In 1871 the United States was still reeling from the wanton destruction of the Civil War, which having ended only six years prior, was still pretty front and center in people's minds. One of the things that most troubled the grizzled and undoubtedly untreated PTSD suffering veterans was why the war had dragged on as long as it did. Into this breached charged a lawyer, a newspaper publisher, and a general better known for his facial hair than his strategic genius named Ambrose Burnside. After lots of drinking brandy and letting loose with healthy guffaws, these luminaries decided the problem was that the squirrel hunting southerners were just plain more familiar with guns than their more urban northern counterparts. Recognizing that people were increasingly moving into cities, which are notably lacking in good hunting grounds, it was decided that providing training in firearms was imperative to the national defense, you know, in case of another war. Thus was born the National Rifleman's Association (NRA).
Now the NRA of this early day and age was nothing like it is today, mostly because at the time people saw the 2nd Amendment and the idea of gun rights very differently. For most of the nation's history the 2nd Amendment was mostly seen as having nothing to do with individuals, but rather just the right of each state to have its own militia. Historically each state funded and armed its own militia, which remained under the control of the states' governments, often even during times of war. However, this changed in 1933 when the federal government created the National Guard, effectively taking control of the state militias. For its part, the NRA was mostly focused on education throughout this early period. It only started to venture into politics starting in the 1920's and 1930's, at which time it came out in support of more restrictive gun laws when it came to handguns and other firearms. Laws like permits for concealed weapons, mandatory waiting periods, gun sale records, registration by gun sellers and owners, and banning felons from having guns were all wholeheartedly endorsed by the organization.
Fast forward to the 1960's and things began to change. One of the first people to advocate the idea that the 2nd Amendment meant everyone had the right to pack a gun was Malcolm X, the famed militant civil rights leader. According to Malcolm X's way of thinking, if white people and police carried guns and hurt black people, than black people sure as hell had the right to carry guns and defend themselves. Unfortunately for Malcolm X, soon after breaking away from the more militant wing of the civil rights movement he was assassinated by them in 1965. However, his views on blacks arming themselves was soon after taken up by the Black Panthers, another militant civil rights group whose members, aside from doing a literal shit ton of charity work, also tended to follow around police while openly carrying guns in order to dissuade police violence.

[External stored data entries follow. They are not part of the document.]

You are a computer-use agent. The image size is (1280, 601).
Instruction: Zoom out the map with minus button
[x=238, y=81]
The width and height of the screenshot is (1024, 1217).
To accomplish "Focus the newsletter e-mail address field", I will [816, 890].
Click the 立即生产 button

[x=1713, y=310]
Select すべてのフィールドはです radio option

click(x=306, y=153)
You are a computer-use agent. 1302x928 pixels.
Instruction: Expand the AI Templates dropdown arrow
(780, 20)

Well, it goes without saying given that this was the 1960's that white people freaked right the fuck out. So much so that they pushed California to pass the Mulford Act, which banned the carrying of loaded weapons in public. The Black Panthers tried to lobby against the act by showing up at the statehouse armed to the teeth, which has one can imagine, did little to nothing to help. This in turn led to numerous other states passing similar laws, culminating in the passage of the Gun Control Act of 1968, which greatly restricted who could have a gun and how guns were sold in this country.
All of these pieces of legislation were fully endorsed by the NRA. However, a growing radical group within the organization was less than pleased with the increasing tight rules regarding guns. Led by Harlon Carter, a man who had gotten away with murder on a technicality, these hardliners increasingly gained influence within the group. The NRA leadership tried to counter by firing employees loyal to Carter and disengaging completely from politics, but Carter and his followers outmaneuvered them and in a single meeting in 1977 not only took control of the NRA, but also completely changed its mission to one of lobbying against all forms of gun control. In 1980 the group endorsed its first presidential candidate, Ronald Reagan, the same man who had signed the Mulford Act while governor in California.
From there we all know the story. Over the next several decades the NRA tripled its membership, climbed into bed with the gun industry, and became one of the most powerful lobbying groups in the country. Up until the reformation of the NRA, the Supreme Court had only heard around four cases regarding the 2nd Amendment, in all of which it affirmed the idea that the amendment only applied to state militias. This all changed in 2008 when the Supreme Court heard the case District of Columbia v. Heller, finding on the side of the NRA and gun right activists by for the first time ruling that the 2nd Amendment guaranteed the right of all individuals to carry guns. Since then two more cases have followed, reaffirming and strengthening this ruling. Hence was created the world we live in today.